The Bear in the Corner
Maya's palms were sweating. Like, actually dripping. She clutched the plastic cup of lukewarm **orange** soda like it was a lifeline, which honestly, it kinda was. Jordan's basement party was everything she usually avoided: too loud, too many people from school, way too much potential for awkward moments.
"You good?" Leo appeared beside her, wearing that **fox**-patterned hoodie he refused to retire because 'vintage is in, Maya, look it up.'
"Just vibing," she lied. "Totally chilling."
"You've been standing next to the coat rack for twenty minutes."
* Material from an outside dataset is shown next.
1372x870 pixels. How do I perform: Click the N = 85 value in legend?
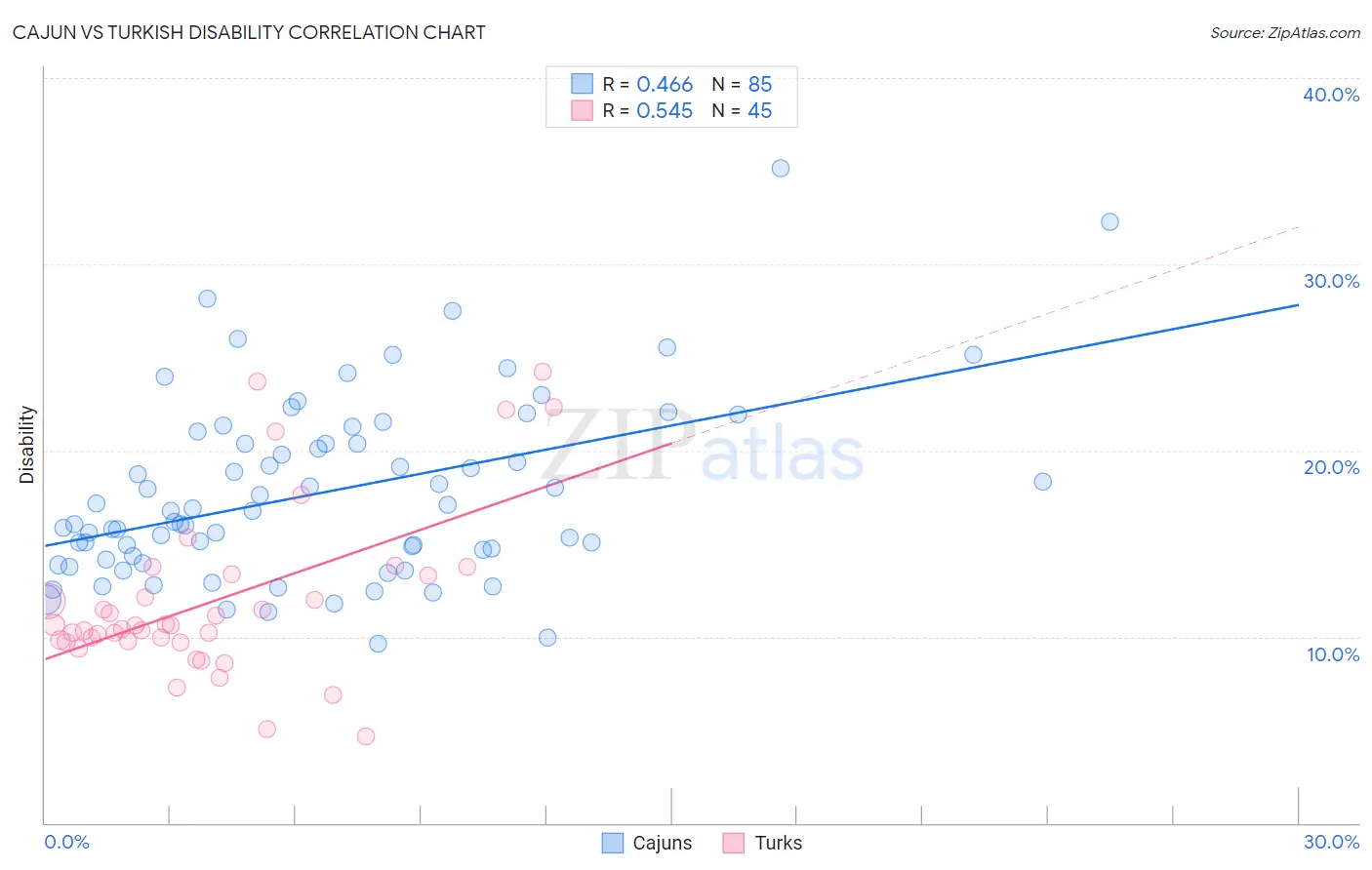[742, 84]
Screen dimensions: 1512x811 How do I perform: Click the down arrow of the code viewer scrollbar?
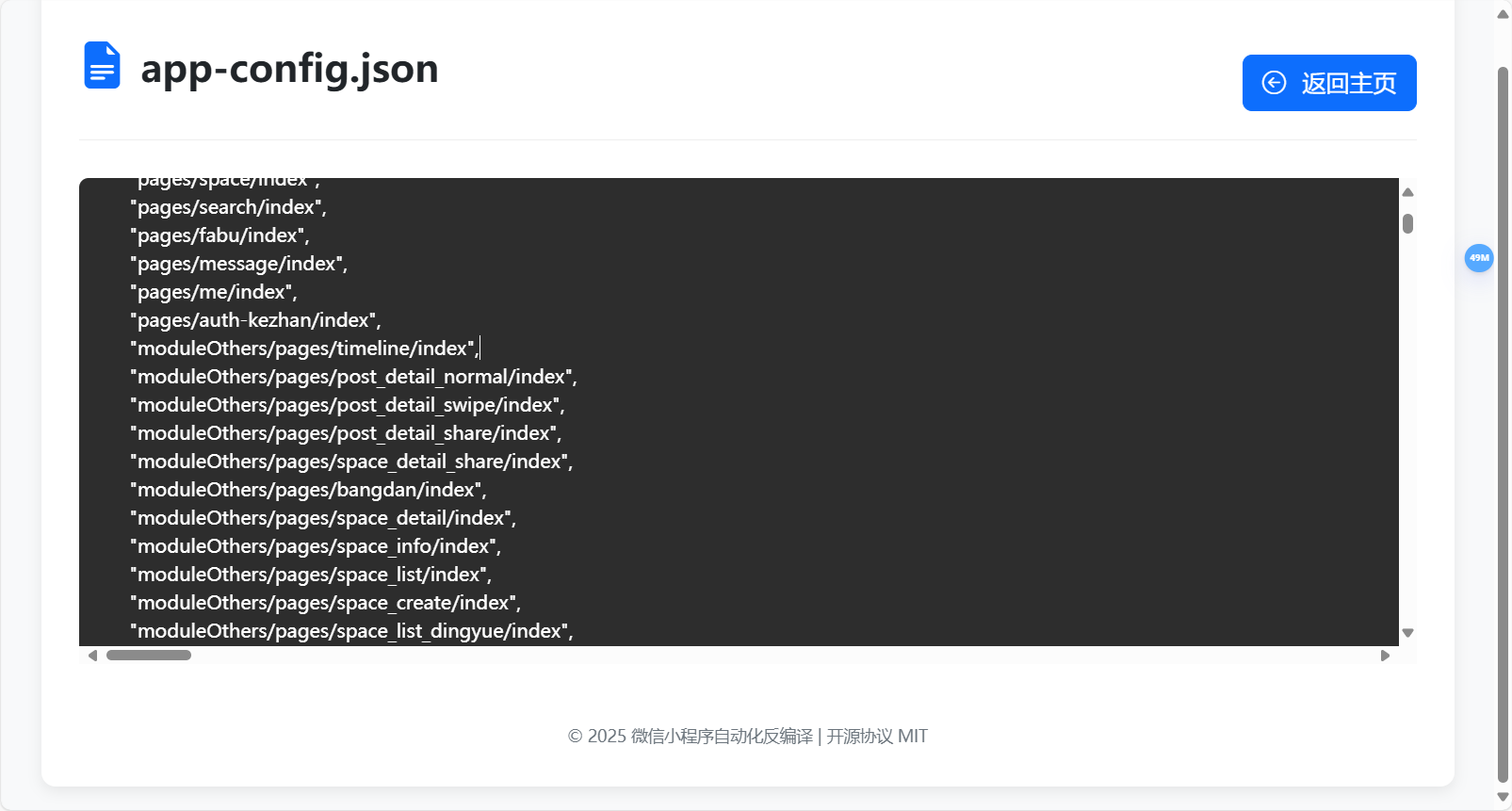(x=1407, y=632)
"It's a strategic position. I can see everything from here."
He laughed, but not in a mean way. Leo was like that — annoying, but decent annoying. "Come on. There's literally a charging **cable** by the couch. We can plug in your phone and pretend we're doing something important."
Maya hesitated. Her phone was at 12%, which was giving her anxiety, but social interaction was worse. Except... maybe it wasn't. Maybe staying in her corner all night, watching everyone else have moments and inside jokes and whatever else happened at parties, was actually more painful than five minutes of awkward conversation.
"Fine," she said. "But if someone asks me what I'm doing this weekend, I'm literally leaving."
"Deal."
They ended up on the back porch, which was empty except for a potted **palm** tree that looked like it had seen better days. The air was cooler out here, thick with crickets and distant laughter from inside. Maya leaned against the railing and finally took a sip of her soda.
"So," Leo said. "This party's kinda mid, right?"
Maya snorted. "So mid. But at least the soda's... orange."
"Valid."
They sat in comfortable silence for a minute, and Maya realized something: she was actually okay. Not great, not suddenly party-girl transformed, but okay. The crushing pressure to be something else had loosened, just a little.
"Hey, thanks for the rescue," she said.
Leo shrugged. "Someone had to save you from that coat rack. It was getting weird."
Maya laughed, and this time it was real. Her palms weren't sweating anymore. The night stretched ahead, full of possibility, and maybe — just maybe — she could handle it.